REQUIREMENTS:
Could you repeat the data below, replacing every "Where should I click to" with "Where must I click to" and keeping everything else the same?
───── EXERCISE INPUTS ─────
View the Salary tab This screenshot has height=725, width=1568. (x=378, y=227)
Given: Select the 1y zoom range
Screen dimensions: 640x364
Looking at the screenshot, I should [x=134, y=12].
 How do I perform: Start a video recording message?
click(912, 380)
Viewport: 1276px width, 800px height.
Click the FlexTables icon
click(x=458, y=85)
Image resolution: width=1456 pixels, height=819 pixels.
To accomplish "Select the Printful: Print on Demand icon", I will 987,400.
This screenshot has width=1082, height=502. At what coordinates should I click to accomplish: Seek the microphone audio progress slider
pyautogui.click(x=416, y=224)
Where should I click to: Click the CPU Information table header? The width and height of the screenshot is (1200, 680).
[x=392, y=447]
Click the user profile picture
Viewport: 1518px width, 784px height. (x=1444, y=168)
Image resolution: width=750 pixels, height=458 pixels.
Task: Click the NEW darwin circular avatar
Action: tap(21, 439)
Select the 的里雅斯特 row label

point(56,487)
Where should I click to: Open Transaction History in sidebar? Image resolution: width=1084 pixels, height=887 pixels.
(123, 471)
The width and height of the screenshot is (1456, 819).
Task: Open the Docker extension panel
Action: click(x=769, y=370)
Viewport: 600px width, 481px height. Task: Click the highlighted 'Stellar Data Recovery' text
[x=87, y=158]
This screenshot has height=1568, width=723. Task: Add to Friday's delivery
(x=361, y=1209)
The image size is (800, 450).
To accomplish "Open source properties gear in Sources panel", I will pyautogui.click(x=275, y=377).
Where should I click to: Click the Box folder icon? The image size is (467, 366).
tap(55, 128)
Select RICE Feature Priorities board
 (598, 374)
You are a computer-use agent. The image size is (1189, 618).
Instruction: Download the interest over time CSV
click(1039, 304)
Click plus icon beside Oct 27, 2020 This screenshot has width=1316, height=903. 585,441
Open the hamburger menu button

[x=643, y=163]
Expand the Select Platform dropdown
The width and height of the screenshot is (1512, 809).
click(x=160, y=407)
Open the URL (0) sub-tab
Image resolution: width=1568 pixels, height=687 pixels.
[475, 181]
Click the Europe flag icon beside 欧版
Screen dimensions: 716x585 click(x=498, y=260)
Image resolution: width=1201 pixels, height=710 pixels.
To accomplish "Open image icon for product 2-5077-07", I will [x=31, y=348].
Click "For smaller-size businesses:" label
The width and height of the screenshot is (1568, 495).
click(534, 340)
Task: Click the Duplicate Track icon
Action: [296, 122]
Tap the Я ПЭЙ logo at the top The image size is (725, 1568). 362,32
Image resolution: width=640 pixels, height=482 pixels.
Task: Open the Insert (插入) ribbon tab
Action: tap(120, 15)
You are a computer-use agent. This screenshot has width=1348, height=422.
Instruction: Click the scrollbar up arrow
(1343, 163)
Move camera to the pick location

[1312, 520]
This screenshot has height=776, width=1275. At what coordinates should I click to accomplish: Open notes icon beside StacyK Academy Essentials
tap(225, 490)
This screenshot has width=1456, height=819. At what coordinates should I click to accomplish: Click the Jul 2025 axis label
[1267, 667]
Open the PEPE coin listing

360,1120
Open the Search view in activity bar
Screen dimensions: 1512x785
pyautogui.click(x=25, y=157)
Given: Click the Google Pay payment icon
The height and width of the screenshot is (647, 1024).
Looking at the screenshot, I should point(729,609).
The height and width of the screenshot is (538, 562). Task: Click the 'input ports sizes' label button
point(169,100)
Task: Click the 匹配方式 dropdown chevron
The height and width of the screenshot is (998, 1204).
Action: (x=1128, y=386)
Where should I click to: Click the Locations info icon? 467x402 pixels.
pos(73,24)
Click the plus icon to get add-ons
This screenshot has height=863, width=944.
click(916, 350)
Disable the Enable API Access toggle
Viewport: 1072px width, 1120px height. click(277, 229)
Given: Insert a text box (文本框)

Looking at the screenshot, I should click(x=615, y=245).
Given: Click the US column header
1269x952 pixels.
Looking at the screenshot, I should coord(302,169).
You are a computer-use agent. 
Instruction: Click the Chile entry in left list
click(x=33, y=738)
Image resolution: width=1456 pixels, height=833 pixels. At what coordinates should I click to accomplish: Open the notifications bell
─────
THE RESULT:
View the Salary tab This screenshot has height=725, width=1568. (x=378, y=227)
Given: Select the 1y zoom range
Screen dimensions: 640x364
Looking at the screenshot, I should [x=134, y=12].
 How do I perform: Start a video recording message?
click(912, 380)
Viewport: 1276px width, 800px height.
Click the FlexTables icon
click(x=458, y=85)
Image resolution: width=1456 pixels, height=819 pixels.
To accomplish "Select the Printful: Print on Demand icon", I will 987,400.
This screenshot has width=1082, height=502. At what coordinates should I click to accomplish: Seek the microphone audio progress slider
pyautogui.click(x=416, y=224)
Where must I click to: Click the CPU Information table header? The width and height of the screenshot is (1200, 680).
[x=392, y=447]
Click the user profile picture
Viewport: 1518px width, 784px height. (x=1444, y=168)
Image resolution: width=750 pixels, height=458 pixels.
Task: Click the NEW darwin circular avatar
Action: tap(21, 439)
Select the 的里雅斯特 row label

point(56,487)
Where must I click to: Open Transaction History in sidebar? Image resolution: width=1084 pixels, height=887 pixels.
(123, 471)
The width and height of the screenshot is (1456, 819).
Task: Open the Docker extension panel
Action: click(x=769, y=370)
Viewport: 600px width, 481px height. Task: Click the highlighted 'Stellar Data Recovery' text
[x=87, y=158]
This screenshot has height=1568, width=723. Task: Add to Friday's delivery
(x=361, y=1209)
The image size is (800, 450).
To accomplish "Open source properties gear in Sources panel", I will pyautogui.click(x=275, y=377).
Where must I click to: Click the Box folder icon? The image size is (467, 366).
tap(55, 128)
Select RICE Feature Priorities board
 (598, 374)
You are a computer-use agent. The image size is (1189, 618).
Instruction: Download the interest over time CSV
click(1039, 304)
Click plus icon beside Oct 27, 2020 This screenshot has width=1316, height=903. 585,441
Open the hamburger menu button

[x=643, y=163]
Expand the Select Platform dropdown
The width and height of the screenshot is (1512, 809).
click(x=160, y=407)
Open the URL (0) sub-tab
Image resolution: width=1568 pixels, height=687 pixels.
[475, 181]
Click the Europe flag icon beside 欧版
Screen dimensions: 716x585 click(x=498, y=260)
Image resolution: width=1201 pixels, height=710 pixels.
To accomplish "Open image icon for product 2-5077-07", I will [x=31, y=348].
Click "For smaller-size businesses:" label
The width and height of the screenshot is (1568, 495).
click(534, 340)
Task: Click the Duplicate Track icon
Action: [296, 122]
Tap the Я ПЭЙ logo at the top The image size is (725, 1568). 362,32
Image resolution: width=640 pixels, height=482 pixels.
Task: Open the Insert (插入) ribbon tab
Action: tap(120, 15)
You are a computer-use agent. This screenshot has width=1348, height=422.
Instruction: Click the scrollbar up arrow
(1343, 163)
Move camera to the pick location

[1312, 520]
This screenshot has height=776, width=1275. At what coordinates should I click to accomplish: Open notes icon beside StacyK Academy Essentials
tap(225, 490)
This screenshot has width=1456, height=819. At what coordinates should I click to accomplish: Click the Jul 2025 axis label
[1267, 667]
Open the PEPE coin listing

360,1120
Open the Search view in activity bar
Screen dimensions: 1512x785
pyautogui.click(x=25, y=157)
Given: Click the Google Pay payment icon
The height and width of the screenshot is (647, 1024).
Looking at the screenshot, I should point(729,609).
The height and width of the screenshot is (538, 562). Task: Click the 'input ports sizes' label button
point(169,100)
Task: Click the 匹配方式 dropdown chevron
The height and width of the screenshot is (998, 1204).
Action: (x=1128, y=386)
Where must I click to: Click the Locations info icon? 467x402 pixels.
pos(73,24)
Click the plus icon to get add-ons
This screenshot has height=863, width=944.
click(916, 350)
Disable the Enable API Access toggle
Viewport: 1072px width, 1120px height. click(277, 229)
Given: Insert a text box (文本框)

Looking at the screenshot, I should click(x=615, y=245).
Given: Click the US column header
1269x952 pixels.
Looking at the screenshot, I should coord(302,169).
You are a computer-use agent. 
Instruction: Click the Chile entry in left list
click(x=33, y=738)
Image resolution: width=1456 pixels, height=833 pixels. At what coordinates should I click to accomplish: Open the notifications bell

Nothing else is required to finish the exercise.